The Survival of DRG and Motoneurons

In neuregulin 1, ErbB2, ErbB3, or Sox10 mutant mouse embryos without Schwann cell precursors (see above), both DRG sensory neurons and spinal cord motoneurons develop normally and are initially present in normal numbers. But later, large-scale death of both populations occurs at cervical and lumbar levels. This is seen at E12 in ErbB2 mutant mice (Woldeyesus et al. 1999), but later in ErbB3 and Sox10 mutants. The simplest explanation of this striking neuronal death, particularly in which it is seen early, is that Schwann cell precursors provide essential neurotrophic support.
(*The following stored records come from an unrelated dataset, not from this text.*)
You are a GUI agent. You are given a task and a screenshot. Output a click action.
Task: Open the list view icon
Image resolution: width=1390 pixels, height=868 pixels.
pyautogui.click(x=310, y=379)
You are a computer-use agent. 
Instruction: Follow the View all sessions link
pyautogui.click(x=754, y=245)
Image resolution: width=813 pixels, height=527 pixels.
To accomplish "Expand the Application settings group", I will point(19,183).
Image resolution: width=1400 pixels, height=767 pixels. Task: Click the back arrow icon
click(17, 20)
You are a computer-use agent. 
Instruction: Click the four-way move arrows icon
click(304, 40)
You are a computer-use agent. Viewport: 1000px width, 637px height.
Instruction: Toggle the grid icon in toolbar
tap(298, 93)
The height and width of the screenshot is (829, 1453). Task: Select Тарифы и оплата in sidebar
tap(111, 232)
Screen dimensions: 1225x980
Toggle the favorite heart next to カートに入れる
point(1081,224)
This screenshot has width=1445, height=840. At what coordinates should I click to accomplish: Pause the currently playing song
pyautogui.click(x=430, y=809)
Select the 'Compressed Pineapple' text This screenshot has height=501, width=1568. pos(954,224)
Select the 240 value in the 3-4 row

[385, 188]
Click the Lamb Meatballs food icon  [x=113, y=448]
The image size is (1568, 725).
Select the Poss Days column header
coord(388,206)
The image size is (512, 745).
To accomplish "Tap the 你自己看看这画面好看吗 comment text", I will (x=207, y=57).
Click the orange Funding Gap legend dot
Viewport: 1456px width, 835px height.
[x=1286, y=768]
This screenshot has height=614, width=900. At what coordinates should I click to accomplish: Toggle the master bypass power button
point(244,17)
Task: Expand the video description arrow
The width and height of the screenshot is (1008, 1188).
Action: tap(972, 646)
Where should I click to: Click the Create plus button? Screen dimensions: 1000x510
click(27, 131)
In mutants in which neuronal death occurs later, when significant neuron-target interactions have started (e.g., Wolpowitz et al. 2000), defective relationships with the target and inability to access target-derived growth factors probably contribute to neuronal loss.

IMMATURE SCHWANN CELLS IN EMBRYONIC NERVES

In late embryonic nerves (from E15/16 in mouse and E17/18 in rat), Schwann cell precursors have converted to immature Schwann cells (Fig. 4). They envelop groups of axons communally, forming irregular axon/Schwann cell columns (families), each of which is covered by a nascent basal lamina and surrounded by extracellular matrix that has now formed within the nerve (Webster et al. 1973). There is little evidence for the persistence of Schwann cell precursors significantly after this time. During the next few days (E19/20 in mouse and E21 in rat), Schwann cell proliferation and death match axon and Schwann cell numbers. Radial sorting also starts at this time, involving single axons segregating from the axon/Schwann cell families to become individually ensheathed by a Schwann cell. This is a precondition for myelination, which subsequently takes place in the case of larger axons.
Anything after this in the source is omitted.